La svizzera: apertura alla riesportazione di armi
Proprio martedì 24 gennaio la Commissione della politica di sicurezza del Consiglio nazionale ha raccomandato (14 voti contro 11) al plenum di autorizzare la riesportazione di armi verso l’Ucraina suggerendo le modifiche necessarie della legge sul materiale bellico (Lex Ukraine).
Fino a questo momento, infatti, la Svizzera ha esportato armi alle altre nazioni (per un valore di circa 800 milioni di franchi annui) con la condizione che il materiale non sarà riesportato. La situazione mondiale però ha posto in discussione la posizione svizzera e quindi soprattutto la sua neutralità. In modo particolare la Svizzera si trovata a rinnegare la possibilità di esportare armi di fattura svizzera a nazioni che ne avevano fatto richiesta (Polonia, Spagna e Germania). Difronte a questa situazione, però, è stata avanzata una mozione e una iniziativa popolare che ha trovato consenso nonostante la ferma opposizione della destra. In questo modo, la legge federale del 13 dicembre 1996 potrebbe essere modificata a favore della possibilità della riesportazione di armi svizzere da parte di altri Paesi. Secondo l’iter il cambiamento della legge potrebbe entrare in vigore già il primo maggio con effetto fino al 2025.

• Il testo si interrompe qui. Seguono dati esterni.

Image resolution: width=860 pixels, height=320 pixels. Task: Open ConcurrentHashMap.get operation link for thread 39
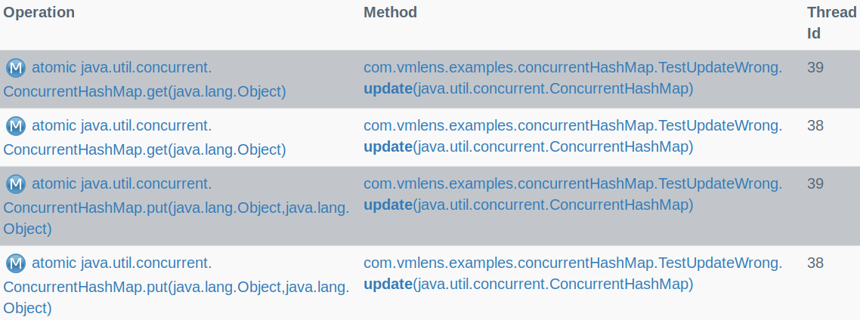coord(145,79)
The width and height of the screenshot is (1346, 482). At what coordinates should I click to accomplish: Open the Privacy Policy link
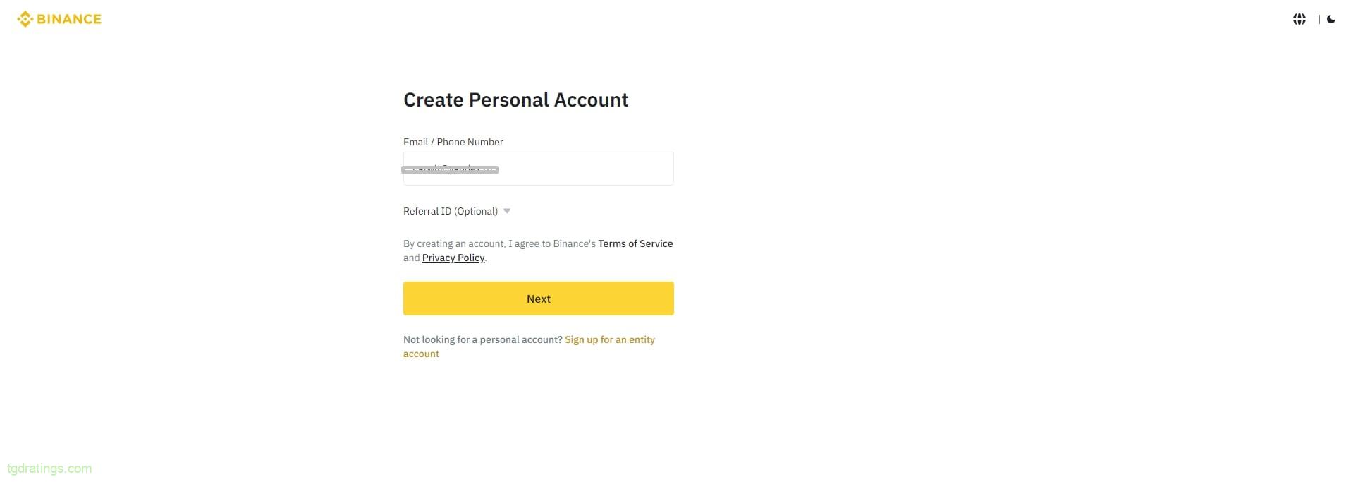[x=453, y=258]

Non si tratterebbe dunque di un invio diretto di materiale bellico a Kiev, ma piuttosto di autorizzare un Governo estero a esportare armi e munizioni acquistate in Svizzera verso un altro Paese, in questo caso all’Ucraina. In questo modo, però, attraverso l’invio seppur indiretto di armi a Kiev, si mette fortemente in discussione la leggendaria neutralità della Svizzera poiché una tale posizione potrebbe essere considerata come una partecipazione al conflitto. Tale argomento ha aperto un dibattito molto sentito in Svizzera tanto più che una tale decisione metterebbe la Svizzera nella difficile posizione di dover consentire la riesportazione di armi svizzere anche alla Russia, secondo le Convenzioni dell’Aia, infatti, “uno Stato neutrale può esportare materiale bellico, ma deve trattare tutti i belligeranti allo stesso modo”, come ha dichiarato Evelyne Schmid, professoressa di diritto internazionale pubblico all’Università di Losanna sul portale online del Blick. In proposito però il professore di diritto internazionale e specialista di diritto europeo Oliver Diggelmann dell’Università di Zurigo, attraverso il zurighese Tages Anzeiger, specifica che la violazione della legge sulla neutralità non sarebbe una novità per la Svizzera: “ciò è avvenuto sia a favore della Germania e degli Alleati durante la Seconda Guerra Mondiale, sia a favore degli americani durante la Guerra Fredda”.